Avoiding Food Allergy Risks
Filed in archive Allergy Blogs , Food Allergies , Living with Allergies on August 18, 2007
This article on WDDT (What Doctors Don't Tell You) points to a Lancet article on risk-minimization strategies for peanut allergy. Unfortunately, the publishers are not even showing the abstract (if there was one), and to see the full article, one has to pay a subscription fee. Sorry, but I'm not going to shell out 30 bucks for an article I can't even have a preview of. For all I know, there's nothing in there that I don't already know. In fact, if the WDDTY post is anything to go by, I am not convinced that the full text of Lancet article is worth buying. According to WDDTY, the article "there are four major things you need to do if you are to avoid a serious - and possibly fatal - reaction, especially if you are not eating at home", one of them being:
4. Finally, and most important of all, you should always test the food beforehand by putting a very small sample on your outer lip. Tell-tale signs of a chilli-like reaction, or tingling, burning, or swelling, are enough to pass on the meal.
I have to admit I've done this previously, when I didn't know so much yet about peanut allergies.
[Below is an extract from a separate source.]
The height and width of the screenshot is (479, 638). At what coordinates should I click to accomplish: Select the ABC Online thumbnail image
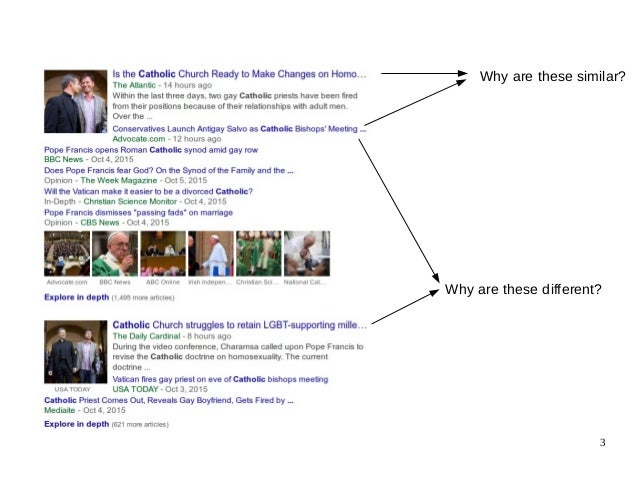(163, 254)
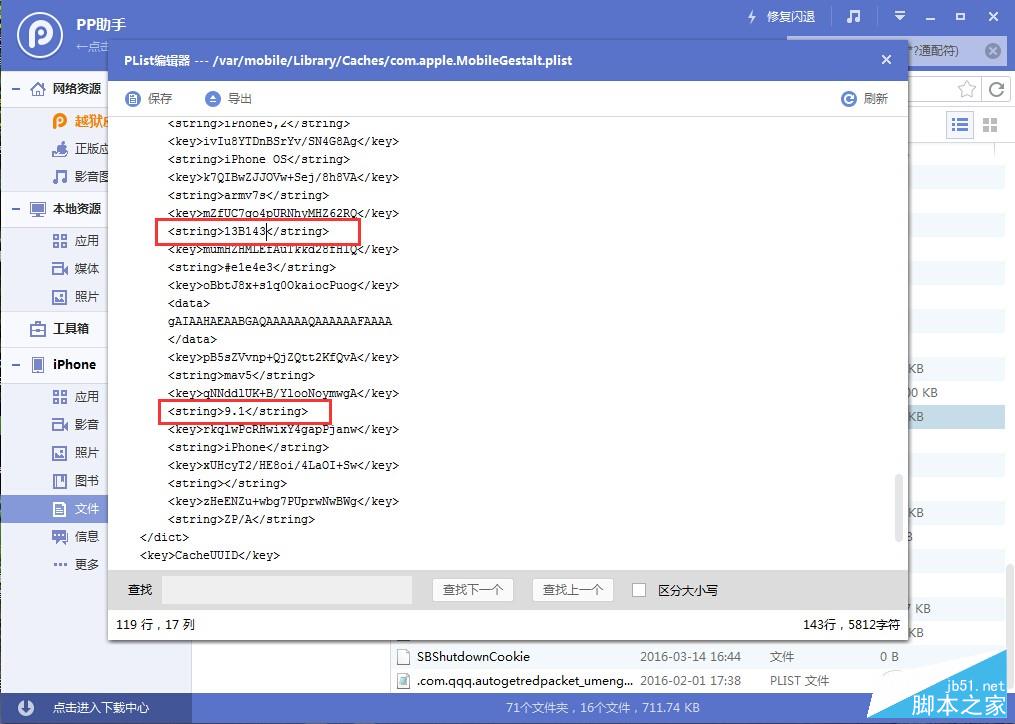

But now I know that this is a very dangerous thing to exercise, particularly for people who have sever allergic reactions to peanuts or other food items. For some very sensitive people, even traces of the offending food may be life-threatening. Fortunately, my son's food allergies are not in that sensitivity range. Or not yet. He has never shown reactions to food labeled "may contain trace amounts of peanuts", but it doesn't mean that while he never will.
I hate to contradict doctors, especially those that publish their work in a highly reputed journal such as the Lancet, but I really think it is dangerous to suggest that trying out a suspect food for allergic reactions this way is ok. It is NOT. Of course, it can also be that WDDTY summarized the article in a different context, but I will never know that, will I, because I didn't want to pay up $30? Oh well, bottomline is: trying out food on your lower lip as the WDDTY suggests is unsafe, and for some people, may be life-threatening.